In the HTML: `<h1>Hello</h1>`.
In the CSS: `h1 { text-transform: uppercase; }`.
Select the H1 and copy. On the 📋 clipboard:
Chrome: HELLO
Safari: HELLO
Firefox: Hello
@aardrian is on this since 2012 (https://adrianroselli.com/2012/06/copying-content-styled-with-text.html). I just filed a Chrome bug (https://crbug.com/1429183) after the WebKit bug by @mathias from 2010 (https://bugs.webkit.org/show_bug.cgi?id=43202).
@tomayac @aardrian @mathias The spec only requires this for plain text paste, not any other format, so you may or may not have seen a spec violation depending on how and where you pasted.
That said, I think this spec requirement for plain text paste is bad UX and should be changed in the spec. Users expect that when they copy/paste, they get the same characters. They have no way of knowing which capitalization is stylistic vs part of the content.
@tomayac @aardrian @mathias I was responding to your Mastodon post, which just said “Select the H1 and copy. On the 📋 clipboard:”, nothing about where it’s pasted.

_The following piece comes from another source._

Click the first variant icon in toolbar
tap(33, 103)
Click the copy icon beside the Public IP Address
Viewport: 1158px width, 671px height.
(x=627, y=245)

Nitpick: for a valid test in Firefox you have to use inline style, due to the (apparent) bug where they don’t put style from non-inline style on the clipboard at all, not even in HTML format or in properties. With inline styles, they do the thing you want for plaintext but not rich text paste, which is what the spec asks for.
@othermaciej @aardrian @mathias Fair, the toot is imprecise. Ironically, I can’t edit it now, because Mastodon thinks it’s 260 characters too long already without any editing.
¯\_(ツ)_/¯
Thanks for the additional details on the Firefox behavior.